INSTRUCTIONS TO FOLLOW: Comb through the entries for "computer" and pull out each line that holds it.
-=-=-
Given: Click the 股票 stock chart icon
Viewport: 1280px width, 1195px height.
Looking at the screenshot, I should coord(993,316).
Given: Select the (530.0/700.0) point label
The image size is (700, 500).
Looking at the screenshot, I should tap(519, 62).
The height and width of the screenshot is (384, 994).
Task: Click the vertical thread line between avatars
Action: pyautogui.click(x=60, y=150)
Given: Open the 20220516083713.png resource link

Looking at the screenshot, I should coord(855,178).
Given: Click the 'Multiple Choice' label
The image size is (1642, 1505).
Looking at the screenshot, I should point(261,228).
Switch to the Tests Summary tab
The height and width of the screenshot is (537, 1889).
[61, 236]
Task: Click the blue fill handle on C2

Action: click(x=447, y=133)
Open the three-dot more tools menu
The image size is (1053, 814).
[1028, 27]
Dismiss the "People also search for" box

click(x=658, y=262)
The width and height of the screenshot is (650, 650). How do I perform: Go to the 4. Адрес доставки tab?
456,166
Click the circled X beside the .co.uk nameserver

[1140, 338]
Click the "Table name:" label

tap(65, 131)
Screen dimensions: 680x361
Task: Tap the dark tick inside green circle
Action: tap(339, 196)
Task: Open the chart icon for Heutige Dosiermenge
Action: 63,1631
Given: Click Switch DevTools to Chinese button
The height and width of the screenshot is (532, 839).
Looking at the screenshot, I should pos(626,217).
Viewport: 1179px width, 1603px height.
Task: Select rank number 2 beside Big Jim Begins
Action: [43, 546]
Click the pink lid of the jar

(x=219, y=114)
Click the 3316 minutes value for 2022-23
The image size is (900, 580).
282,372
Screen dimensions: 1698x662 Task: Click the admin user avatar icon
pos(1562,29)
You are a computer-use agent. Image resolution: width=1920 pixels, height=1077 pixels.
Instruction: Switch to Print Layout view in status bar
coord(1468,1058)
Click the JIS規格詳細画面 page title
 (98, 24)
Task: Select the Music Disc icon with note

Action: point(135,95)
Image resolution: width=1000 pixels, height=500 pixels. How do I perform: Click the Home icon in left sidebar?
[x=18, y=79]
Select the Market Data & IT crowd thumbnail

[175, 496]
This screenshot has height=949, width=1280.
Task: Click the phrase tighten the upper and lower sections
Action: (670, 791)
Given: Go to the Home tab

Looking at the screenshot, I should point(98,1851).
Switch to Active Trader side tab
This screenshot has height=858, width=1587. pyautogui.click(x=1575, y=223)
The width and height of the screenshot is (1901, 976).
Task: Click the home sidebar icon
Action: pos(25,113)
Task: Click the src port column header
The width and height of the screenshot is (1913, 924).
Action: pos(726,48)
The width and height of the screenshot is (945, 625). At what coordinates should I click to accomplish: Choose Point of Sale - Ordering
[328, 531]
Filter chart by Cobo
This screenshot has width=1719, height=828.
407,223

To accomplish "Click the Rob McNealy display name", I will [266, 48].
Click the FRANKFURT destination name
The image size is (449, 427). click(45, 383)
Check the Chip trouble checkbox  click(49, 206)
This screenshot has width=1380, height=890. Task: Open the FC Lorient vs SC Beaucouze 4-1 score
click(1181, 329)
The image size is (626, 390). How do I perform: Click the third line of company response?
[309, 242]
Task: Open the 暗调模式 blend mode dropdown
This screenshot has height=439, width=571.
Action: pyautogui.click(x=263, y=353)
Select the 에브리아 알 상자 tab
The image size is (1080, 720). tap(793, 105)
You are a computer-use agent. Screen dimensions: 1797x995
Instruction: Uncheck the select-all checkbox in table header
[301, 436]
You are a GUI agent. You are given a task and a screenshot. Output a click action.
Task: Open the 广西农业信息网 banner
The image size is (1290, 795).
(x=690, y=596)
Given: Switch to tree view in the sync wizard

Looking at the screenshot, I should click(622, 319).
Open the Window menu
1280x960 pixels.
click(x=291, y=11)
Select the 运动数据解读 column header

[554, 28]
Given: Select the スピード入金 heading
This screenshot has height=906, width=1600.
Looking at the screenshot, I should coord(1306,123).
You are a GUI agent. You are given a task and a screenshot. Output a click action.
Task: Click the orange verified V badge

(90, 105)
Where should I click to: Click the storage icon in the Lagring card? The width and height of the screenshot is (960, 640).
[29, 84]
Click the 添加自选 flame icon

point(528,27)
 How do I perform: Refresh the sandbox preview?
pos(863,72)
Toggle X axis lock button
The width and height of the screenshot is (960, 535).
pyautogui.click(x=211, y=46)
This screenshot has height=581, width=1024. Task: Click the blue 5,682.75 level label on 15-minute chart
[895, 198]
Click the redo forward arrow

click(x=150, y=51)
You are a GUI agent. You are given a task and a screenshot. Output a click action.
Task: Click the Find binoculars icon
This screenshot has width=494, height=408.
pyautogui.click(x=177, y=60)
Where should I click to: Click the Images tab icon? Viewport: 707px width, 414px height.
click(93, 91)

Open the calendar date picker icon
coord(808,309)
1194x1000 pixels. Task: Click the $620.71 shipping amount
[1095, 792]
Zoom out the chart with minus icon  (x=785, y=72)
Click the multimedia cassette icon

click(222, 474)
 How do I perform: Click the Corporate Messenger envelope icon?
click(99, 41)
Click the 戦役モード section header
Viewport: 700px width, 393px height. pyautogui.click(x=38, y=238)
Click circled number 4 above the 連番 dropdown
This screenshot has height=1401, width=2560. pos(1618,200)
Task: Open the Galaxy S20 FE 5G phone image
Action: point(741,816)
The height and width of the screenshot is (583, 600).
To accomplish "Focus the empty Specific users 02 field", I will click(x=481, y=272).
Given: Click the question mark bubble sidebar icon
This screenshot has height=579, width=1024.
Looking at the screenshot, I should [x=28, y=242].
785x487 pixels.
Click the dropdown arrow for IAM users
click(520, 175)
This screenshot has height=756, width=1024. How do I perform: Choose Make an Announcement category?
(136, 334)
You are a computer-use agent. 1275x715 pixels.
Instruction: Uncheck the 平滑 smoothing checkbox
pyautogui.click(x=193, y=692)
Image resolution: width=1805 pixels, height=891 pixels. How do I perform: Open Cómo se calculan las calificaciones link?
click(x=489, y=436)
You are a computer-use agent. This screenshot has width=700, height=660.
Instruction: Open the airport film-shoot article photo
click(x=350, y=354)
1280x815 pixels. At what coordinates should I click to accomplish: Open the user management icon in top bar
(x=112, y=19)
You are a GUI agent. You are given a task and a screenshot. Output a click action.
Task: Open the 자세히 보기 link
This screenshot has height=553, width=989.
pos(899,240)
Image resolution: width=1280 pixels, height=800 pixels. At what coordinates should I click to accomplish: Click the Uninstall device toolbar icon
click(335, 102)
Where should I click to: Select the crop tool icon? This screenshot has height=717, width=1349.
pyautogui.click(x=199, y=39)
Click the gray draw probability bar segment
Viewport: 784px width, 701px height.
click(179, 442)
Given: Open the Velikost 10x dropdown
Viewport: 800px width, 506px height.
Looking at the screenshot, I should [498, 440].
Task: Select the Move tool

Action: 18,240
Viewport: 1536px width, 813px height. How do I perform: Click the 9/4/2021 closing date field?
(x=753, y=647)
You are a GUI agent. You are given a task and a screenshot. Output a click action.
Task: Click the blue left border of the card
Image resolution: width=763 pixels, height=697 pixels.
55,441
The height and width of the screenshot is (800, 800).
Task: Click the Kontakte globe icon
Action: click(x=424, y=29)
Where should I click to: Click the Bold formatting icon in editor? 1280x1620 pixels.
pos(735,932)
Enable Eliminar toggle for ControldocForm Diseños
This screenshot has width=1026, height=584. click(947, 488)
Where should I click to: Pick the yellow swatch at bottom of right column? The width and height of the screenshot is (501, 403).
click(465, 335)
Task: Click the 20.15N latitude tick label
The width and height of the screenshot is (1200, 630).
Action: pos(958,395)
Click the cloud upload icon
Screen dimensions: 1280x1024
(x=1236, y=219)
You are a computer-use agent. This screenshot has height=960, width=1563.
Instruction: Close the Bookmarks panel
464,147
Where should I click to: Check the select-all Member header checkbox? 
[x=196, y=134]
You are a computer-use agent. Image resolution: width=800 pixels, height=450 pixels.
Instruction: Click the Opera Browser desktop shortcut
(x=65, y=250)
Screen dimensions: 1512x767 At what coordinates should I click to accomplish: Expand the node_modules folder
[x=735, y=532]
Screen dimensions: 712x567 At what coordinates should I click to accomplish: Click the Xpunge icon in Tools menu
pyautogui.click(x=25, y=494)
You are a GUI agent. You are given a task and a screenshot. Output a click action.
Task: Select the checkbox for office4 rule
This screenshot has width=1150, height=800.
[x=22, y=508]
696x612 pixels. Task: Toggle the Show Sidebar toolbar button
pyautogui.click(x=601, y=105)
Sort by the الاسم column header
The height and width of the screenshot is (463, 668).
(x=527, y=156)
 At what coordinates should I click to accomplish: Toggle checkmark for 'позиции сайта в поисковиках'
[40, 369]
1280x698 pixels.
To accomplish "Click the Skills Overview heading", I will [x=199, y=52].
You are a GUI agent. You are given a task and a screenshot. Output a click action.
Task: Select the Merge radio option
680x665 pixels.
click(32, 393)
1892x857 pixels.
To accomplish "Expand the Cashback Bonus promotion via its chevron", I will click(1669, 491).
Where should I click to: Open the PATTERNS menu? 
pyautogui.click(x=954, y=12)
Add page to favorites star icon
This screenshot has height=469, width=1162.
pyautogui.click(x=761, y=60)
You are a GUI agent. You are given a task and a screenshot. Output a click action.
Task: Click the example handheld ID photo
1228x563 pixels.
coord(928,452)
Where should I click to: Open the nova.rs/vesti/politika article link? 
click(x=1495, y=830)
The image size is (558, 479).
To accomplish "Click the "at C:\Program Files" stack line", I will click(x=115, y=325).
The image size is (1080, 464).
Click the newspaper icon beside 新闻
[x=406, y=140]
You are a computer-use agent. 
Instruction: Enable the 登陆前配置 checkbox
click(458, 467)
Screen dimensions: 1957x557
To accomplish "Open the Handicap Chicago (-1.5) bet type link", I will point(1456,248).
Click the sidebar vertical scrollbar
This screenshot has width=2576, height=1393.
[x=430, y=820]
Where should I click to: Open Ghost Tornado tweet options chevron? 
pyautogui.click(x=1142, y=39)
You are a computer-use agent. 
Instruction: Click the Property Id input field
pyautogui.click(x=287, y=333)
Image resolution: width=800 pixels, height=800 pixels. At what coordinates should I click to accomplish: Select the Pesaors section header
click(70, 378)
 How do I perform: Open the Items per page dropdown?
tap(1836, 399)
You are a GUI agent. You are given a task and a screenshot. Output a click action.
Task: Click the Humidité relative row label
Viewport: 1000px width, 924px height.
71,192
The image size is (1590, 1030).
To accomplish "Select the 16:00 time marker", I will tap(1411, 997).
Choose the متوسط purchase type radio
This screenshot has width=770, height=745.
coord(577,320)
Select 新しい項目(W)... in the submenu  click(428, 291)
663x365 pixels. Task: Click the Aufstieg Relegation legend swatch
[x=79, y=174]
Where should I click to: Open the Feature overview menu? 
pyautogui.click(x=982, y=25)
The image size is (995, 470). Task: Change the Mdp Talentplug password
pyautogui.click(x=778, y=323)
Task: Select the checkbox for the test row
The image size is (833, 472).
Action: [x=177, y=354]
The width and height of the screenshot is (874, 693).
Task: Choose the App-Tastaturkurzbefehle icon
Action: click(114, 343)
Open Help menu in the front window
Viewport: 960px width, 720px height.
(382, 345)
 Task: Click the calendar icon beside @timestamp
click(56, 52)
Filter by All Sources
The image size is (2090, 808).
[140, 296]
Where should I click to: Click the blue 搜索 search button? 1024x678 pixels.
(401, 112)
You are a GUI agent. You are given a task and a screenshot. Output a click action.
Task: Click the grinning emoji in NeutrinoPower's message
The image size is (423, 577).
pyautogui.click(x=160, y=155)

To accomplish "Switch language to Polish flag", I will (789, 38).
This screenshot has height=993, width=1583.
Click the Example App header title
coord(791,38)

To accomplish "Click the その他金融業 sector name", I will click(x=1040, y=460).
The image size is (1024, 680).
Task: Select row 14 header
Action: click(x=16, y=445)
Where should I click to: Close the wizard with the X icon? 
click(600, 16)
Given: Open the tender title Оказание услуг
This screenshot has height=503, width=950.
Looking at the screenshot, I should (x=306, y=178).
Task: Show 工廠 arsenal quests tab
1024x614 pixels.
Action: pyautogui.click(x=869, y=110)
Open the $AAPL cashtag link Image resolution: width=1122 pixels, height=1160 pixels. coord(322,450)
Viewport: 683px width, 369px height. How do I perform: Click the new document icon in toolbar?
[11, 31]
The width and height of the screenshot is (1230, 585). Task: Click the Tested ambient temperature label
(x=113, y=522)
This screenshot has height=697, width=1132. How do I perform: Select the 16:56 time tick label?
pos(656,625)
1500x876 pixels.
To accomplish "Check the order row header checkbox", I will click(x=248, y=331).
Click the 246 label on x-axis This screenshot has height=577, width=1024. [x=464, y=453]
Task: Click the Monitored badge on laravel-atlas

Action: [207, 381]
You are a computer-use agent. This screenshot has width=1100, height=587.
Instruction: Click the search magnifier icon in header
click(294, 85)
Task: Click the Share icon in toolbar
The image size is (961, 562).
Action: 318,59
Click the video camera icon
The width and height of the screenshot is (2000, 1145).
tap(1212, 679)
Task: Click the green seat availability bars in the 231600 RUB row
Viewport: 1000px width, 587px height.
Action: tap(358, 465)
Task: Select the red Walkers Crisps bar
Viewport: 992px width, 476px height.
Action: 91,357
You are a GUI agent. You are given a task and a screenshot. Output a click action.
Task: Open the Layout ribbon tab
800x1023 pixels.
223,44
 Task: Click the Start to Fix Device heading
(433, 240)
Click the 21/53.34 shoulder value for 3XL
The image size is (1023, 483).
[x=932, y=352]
-=-=-
RESPONSE BOX:
You are a computer-use agent. Image resolution: width=1920 pixels, height=1077 pixels.
You are a computer-use agent. Screen dimensions: 1797x995
You are a computer-use agent. 1275x715 pixels.
You are a computer-use agent. This screenshot has width=700, height=660.
You are a computer-use agent. This screenshot has height=960, width=1563.
You are a computer-use agent. Image resolution: width=800 pixels, height=450 pixels.
You are a computer-use agent. 
You are a computer-use agent. 
You are a computer-use agent. This screenshot has width=1100, height=587.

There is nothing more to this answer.